02_pds_data_structure.md

File metadata and controls

327 lines (268 loc) · 18.4 KB

(sec:pds-data-structure)=

PDS Data Structure

Basic layouting done, figures added. Please report issues.
David Judd

During the Cassini spacecraft’s tour of the solar system, the Ultraviolet Imaging Spectrograph (UVIS) has observed Venus, Earth, the Jovian and Saturn systems. The UVIS science team has delivered data to the Planetary Data System (PDS) for storage in an historical archive. PDS clients are able to search, retrieve and analyze this data. This chapter supports those users by providing a description of UVIS data and its organization within the PDS.
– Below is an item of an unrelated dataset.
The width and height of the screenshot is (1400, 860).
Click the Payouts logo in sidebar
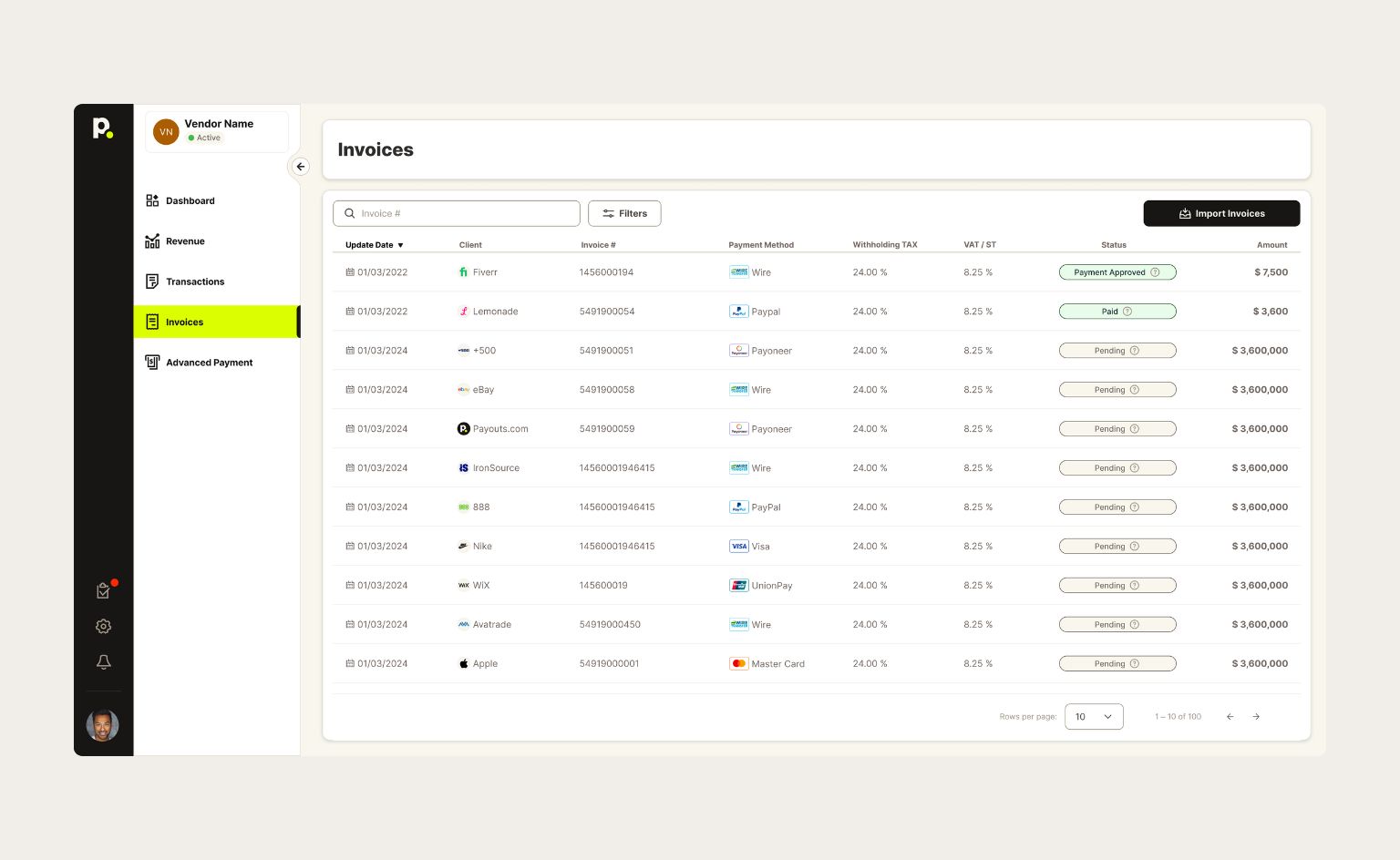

In PDS, an “observation” is the fundamental organizational unit of UVIS data. It is a set of integers representing detector counts obtained while the instrument had a particular configuration and was obtained for a particular purpose. A document entitled UVISREF.CAT is located in all UVIS data volumes at the PDS and describes the instrument in detail.

In summary, it describes the four subsystems of the UVIS instrument:

  • the Far Ultraviolet channel (FUV),
  • the Extreme Ultraviolet channel (EUV),
  • the High Speed Photometer (HSP), and
  • the Hydrogen/Deuterium Absorption Cell (HDAC)

and how they acquire data.

The four subsystems produce two PDS data types:

  1. cubes, and
  2. time series.

The EUV and FUV channels use detectors with a 1024x64 array of pixels, which integrate over time to generate a three dimensional matrix. The axes of this matrix, using PDS terminology, are line, band, and sample. The line dimension is the detector’s 64 pixel spatial dimension, the band is the 1024 pixel spectral dimension, and the sample dimension corresponds to time where each integration of the detector is arrayed in this dimension. A three dimensional matrix with these axes is referred to as a PDS cube. The HSP and HDAC are photometers which produce a time ordered sequence of photon counts, corresponding to a PDS time series.

Regardless of its PDS data structure, there are four UVIS data products:

  1. spatial-spectral image cubes,
  2. images,
  3. spectra,
  4. brightness time series.

In each sample, a cube contains both spatial and spectral information about a target, the image contains only spatial information, and a spectrum contains only spectral information. The time series is a sequence of samples (photon counts). An image is generated from a cube by summing the detector counts across the entire wavelength dimension; a spectrum is generated from a cube by summing across the entire spatial dimension. The brightness time series is produced by the HSP or HDAC channels.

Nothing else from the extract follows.